White joined Wheel of Fortune in 1980 and has co-hosted the show with Pat Sajak ever since. They are one of the legendary duos in Hollywood history.
Beyond Johnny Carson and Ed McMahon from The Tonight Show, it’s hard to think of any television pair as iconic. Wheel of Fortune creator Merv Griffin called them as inseparable as Ken and Barbie, which is why they’ve hinted at retiring together.
“I can’t imagine doing the show without Pat,” White told Access Hollywood.
“Yeah, we’ve talked about it, and we’ll probably walk off into the sunset together,” Sajak agreed.
But White is quick to interject “not anytime soon.”
In 2019, after hosting his 7,000th episode of Wheel of Fortune, Sajak estimated he’d step away within the next 10 years.
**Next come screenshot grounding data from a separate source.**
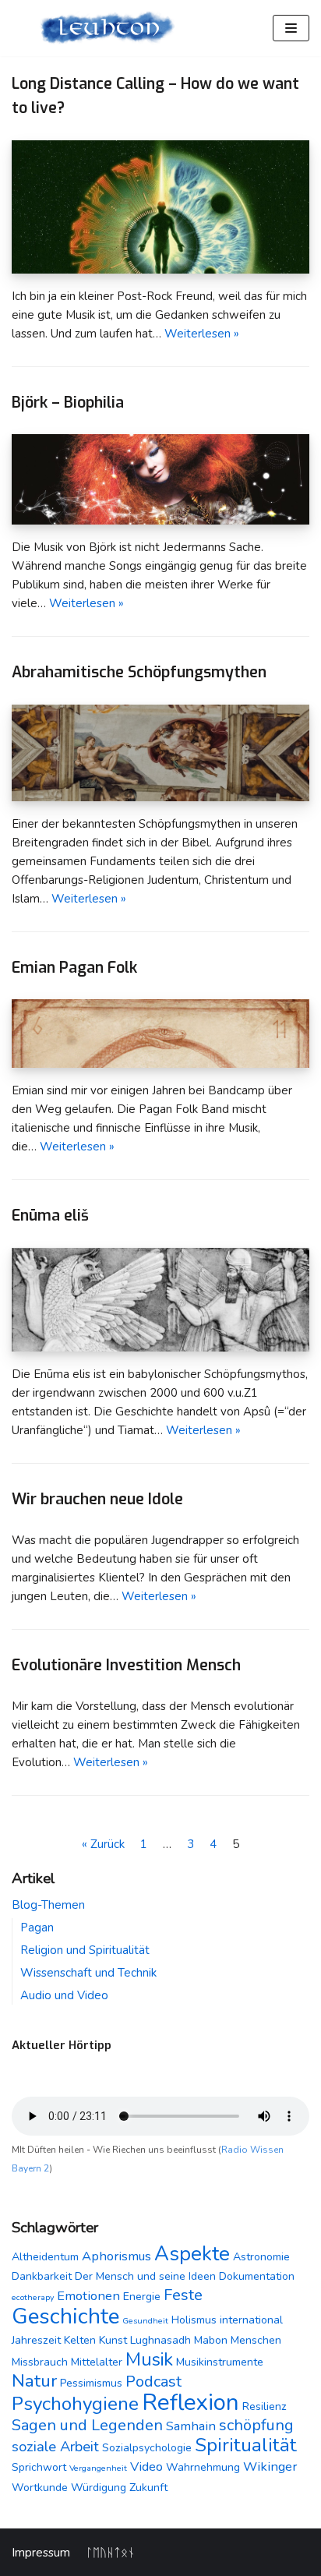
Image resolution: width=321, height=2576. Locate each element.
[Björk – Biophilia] (160, 520)
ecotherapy (33, 2297)
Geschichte (65, 2316)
“I’d like to leave while the show’s still popular, and I’d like to leave before people ask me to leave,” he told USA Today. “And I’d like to leave before people tune in and see me and go, ‘Ooh, what the hell happened to him?’
Sajak turned 74 in October.
At the 2019 celebration, Sajak showed his affection for the show and his co-host, and made it clear they weren’t planning on going anywhere.
“This woman and I have been together a very long time. It’s been a fabulous run, and we’ve got lots more in us, yes?”
“Yes, we do!” she replied.
Vanna White Worried Her Job Would Be Eliminated
From her first show in 1982 until 1997, Vanna White had to turn the letters on the board. But when the iconic letterboard went digital, it changed the speed of the show.
During an interview with The Believer, White worried Wheel wouldn’t need her anymore and would look to cut cost.
“Basically, I wait for a letter to light up and I turn it—or touch it, I should say,” White said. “That changed, by the way, in 1997. Prior to that, I turned the letters, and then we got a computerized screen, which saved a lot of time for the production. Instead of manually putting the letters in and taking them out, they computerized it.”
She feared the network would replace her, seeing how a controller could now operate the board with a simple click of a mouse.
“I could easily be eliminated,” White said. “It’s a computer! But they have it where I activate the screen when I touch it. And they need me, they need me.
That clearly didn’t happen and White’s popularity has only grown over the decades.